__EXCERPTED TEXT__
Start
Everyday I meet with families and we discuss the estate planning technique of gifting, which can be a valuable strategy to reduce estate taxes. Gifting can be done on a limited basis or it can be done on a continuous basis as part of an overall plan to reduce estate taxes. Either way it can be relatively easy.
Most people have heard that you can give away $13,000 per year per person, but what most people do not realize is that you can give away more than $13,000. The rule is that if you give away more that $13,000, then you have to report the gift to the IRS on Form 709 which is also known as a gift tax return.
When you file the gift tax return, the portion of the gift in excess of $13,000 reduces your Federal lifetime exclusion amount by that excess. Currently the Federal lifetime exclusion amount is $5,120,000. (The Federal lifetime exclusion amount is scheduled to be reduced to $1,000,000 on January 1, 2013.) Right now, no tax is paid until you gift over $5,120,000 during your lifetime. That means if you give away $133,000, let’s say to your daughter, the $13,000 is exempt from gift and estate taxes and your lifetime exclusion amount is reduced by $120,000. Then, at the time of your death, when a Federal estate tax return is filed the $120,000 is brought back into your estate to calculate your Federal Estate tax.
End
__WORK TO DO__
- a) Answer these questions from the text on estate-tax gifting:
(i) On what two bases can gifting be done?
(ii) Which IRS form is used to report a gift over $13,000?
(iii) What is the current Federal lifetime exclusion amount?
- b) Shorten the paragraph of the text on estate-tax gifting that begins "Most people have heard" while keeping its main facts.

__SUPPLIED ENTRIES__
Start
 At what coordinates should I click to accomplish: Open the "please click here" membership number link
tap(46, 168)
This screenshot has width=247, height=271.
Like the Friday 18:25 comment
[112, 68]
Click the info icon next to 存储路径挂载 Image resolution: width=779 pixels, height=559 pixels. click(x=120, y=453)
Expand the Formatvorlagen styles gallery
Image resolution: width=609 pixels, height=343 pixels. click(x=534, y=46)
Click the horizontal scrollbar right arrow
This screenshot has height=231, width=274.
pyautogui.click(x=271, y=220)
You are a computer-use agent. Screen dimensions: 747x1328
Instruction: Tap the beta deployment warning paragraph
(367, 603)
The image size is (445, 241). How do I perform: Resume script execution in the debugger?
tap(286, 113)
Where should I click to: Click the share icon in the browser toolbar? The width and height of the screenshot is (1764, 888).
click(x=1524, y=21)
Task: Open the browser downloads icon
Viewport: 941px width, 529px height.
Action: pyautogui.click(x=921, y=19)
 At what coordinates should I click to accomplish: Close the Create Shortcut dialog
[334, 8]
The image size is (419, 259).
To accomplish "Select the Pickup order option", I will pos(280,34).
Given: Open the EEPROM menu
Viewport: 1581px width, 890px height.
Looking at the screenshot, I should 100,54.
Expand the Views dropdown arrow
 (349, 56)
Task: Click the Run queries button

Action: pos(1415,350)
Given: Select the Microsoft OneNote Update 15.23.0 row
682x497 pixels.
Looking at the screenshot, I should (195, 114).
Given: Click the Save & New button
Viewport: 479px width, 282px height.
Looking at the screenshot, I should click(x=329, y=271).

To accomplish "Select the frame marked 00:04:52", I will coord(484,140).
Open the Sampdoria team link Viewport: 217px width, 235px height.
End
__RESPONSES BY TASK__
- a)
(i) On a limited basis or on a continuous basis.
(ii) Form 709, the gift tax return.
(iii) $5,120,000.

- b) A person may give away more than the widely known $13,000 per year per person. Any gift above $13,000 must be reported to the IRS on Form 709, the gift tax return.